WHAT ARE THE INGREDIENTS OF AN “INVESTMENT” WITHIN THE CONTEXT OF THE ICSID CONVENTION?
The term “investment” is by its very nature broad and not easily defined. Professor Christoph Schreuer3 has suggested that an “investment” exhibits the following characteristics:
(a) the project must have a certain duration;
(b) there is regularity of profit and return;
(c) there is an assumption of risk;
(d) the commitment of the investment is substantial; and
(e) there must be a significant contribution to the Host State’s development.
Whilst the notion of investment and its definition has not become a serious barrier to jurisdiction in investor-state arbitrations, there are nevertheless differing views as to what constitutes an “investment” within the meaning of Article 25 of the ICSID Convention. Tribunals have to a large extent approached each such objection to jurisdiction on its own merits with regard to the individual circumstances of the dispute at hand.
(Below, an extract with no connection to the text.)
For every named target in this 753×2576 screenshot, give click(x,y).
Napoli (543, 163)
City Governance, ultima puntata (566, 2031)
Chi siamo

There is a large pool of academics and practitioners particularly from Europe and the United States of America who take a very liberal view in interpreting the term “investment”. There is another school of thought that adopts a more restrictive approach. This has been discussed in a number of ICSID decisions.4 It should be noted that there is no doctrine of stare decisis in so far as ICSID jurisprudence is concerned.
INVESTMENT TREATY CLAIMS AGAINST MALAYSIA
Malaysia has not been exempted from investment treaty arbitrations. To date the Government of Malaysia has been named as a respondent in four investment treaty claims of which three have been filed under the ICSID Convention and one pursuant to the Asean Investment Treaty 1997. This is despite Malaysia having no history of expropriation or nationalisation.
These four cases involving Malaysia are discussed in brief below.
Phillippe Gruslin v Malaysia, ICSID Case No. ARB/99/3
Phillippe Gruslin (“Gruslin”), a Belgian national, claimed that in January 1996 he made an investment of some US$2.3 million in securities listed on the Kuala Lumpur Stock Exchange (“KLSE”) through the entity known as the Emerging Asian Markets Equity Citi portfolio (“EAMEC portfolio”). Gruslin’s claim against the Government of Malaysia was for losses in the value of his investment arising from the alleged breach by the Government of Malaysia of the terms of an Intergovernmental Agreement with the BelgoLuxemburg Economic Union. The claim was that the imposition by the Government of Malaysia of exchange controls in September 1998 constituted a breach of obligations owed by the Government of Malaysia to Gruslin under the terms of the said BIT.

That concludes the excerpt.